La théologie du peuple. Racines théologiques du pape François

L’auteur montre d’abord avec force que cette théologie s’enracine dans la culture d’un peuple pauvre et croyant, où elle est amenée à reconnaître une forme de « sagesse » spécifiquement chrétienne. Tout en tenant compte des médiations, tant scientifiques que philosophiques, requises par l’intelligence de la foi, elle puise sans cesse aux sources vives d’un évangile vécu par le peuple des pauvres, des petits et des simples. La seconde partie de ce travail montre à quel point cette pratique de la théologie éclaire la manière dont le pape gouverne l’Église dans un dia- logue sincère et ouvert avec les religions, les peuples et les cultures. Est ainsi mis en relief l’esprit dans lequel il tend à favoriser, à notre époque de globalisation, la paix, la solidarité et la justice envers les exclus.

Chapitre premier LA

Chapitre premier LA THÉOLOGIE ARGENTINE DU PEUPLE ET DE LA CULTURE Lorsqu’au festival de Rimini de 2013, le P. « Pepe » (José) Di Paola, curé argentin d’une paroisse rurale, fit référence à la pastorale du pape François, lorsqu’il était archevêque, dans les bidonvilles de Buenos Aires, il se proclama, lui et ses compagnons, « fils de la théologie du peuple (TP), diffusée par le P. Gera », et il ajouta : « En Argentine, il y a deux personnes très importantes avec lesquelles nous nous sommes formés à la TP, Lucio Gera et Rafael Tello. » Il montrait ainsi le lien, au moins indirect, de cette théologie avec la pastorale populaire de celui qui était alors le cardinal Bergoglio et avec son amour préférentiel pour les pauvres.
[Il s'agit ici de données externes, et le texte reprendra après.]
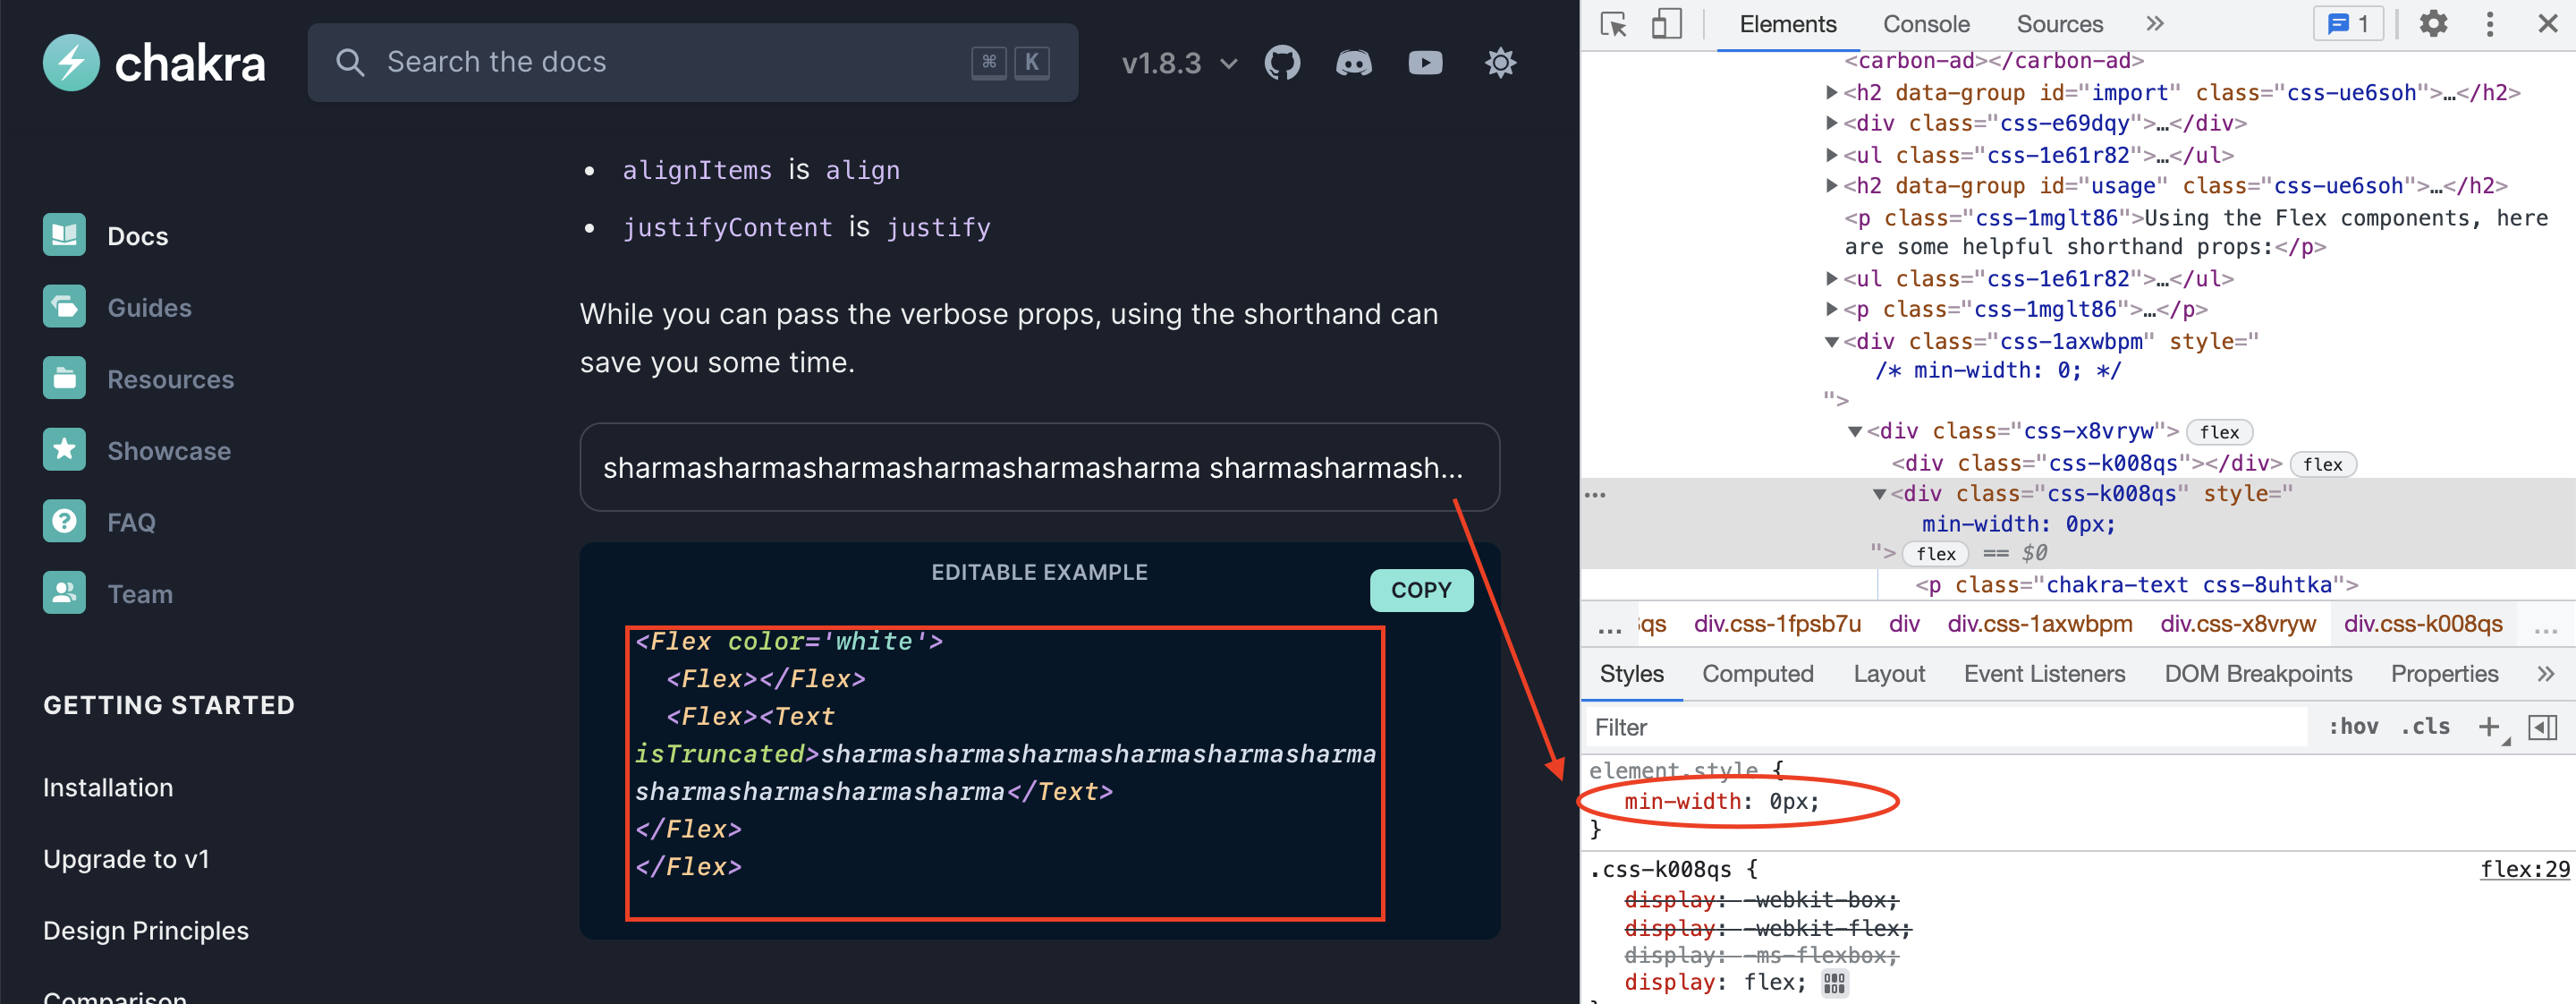Open Chakra's GitHub repository icon
Screen dimensions: 2576x1004
pyautogui.click(x=1283, y=62)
Nous avons deux confirmations de ce lien. D’une part, lorsque Gera mourut, en 2012, Bergoglio le fit inhumer dans la cathédrale de Buenos Aires en tant qu’expert du concile Vatican II et des Conférences de l’Épiscopat latino-américain à Medellín (1968) et Puebla (1979). Par ailleurs, quand un disciple de Tello, le P. Enrique Bianchi, publia, également en 2012, un livre sur Tello 1 , Bergoglio le présenta lui-même au public ; ce qui constituait une sorte de récupération due au fait que Tello avait eu des difficultés avec un archevêque antérieur, le cardinal Aramburu. 1. Cf. Enrique C. Bianchi, Pobres en este mundo, ricos en la fe : la fe de los pobres en América Latina según Rafael Tello, Ágape, Buenos Aires, 2012 ; voir également Fabricio Forçat, « En las nacientes de la pastoral popular. Rafael Tello entre les peritos de la COEPAL », Stromata 71, 2015, p. 145-159.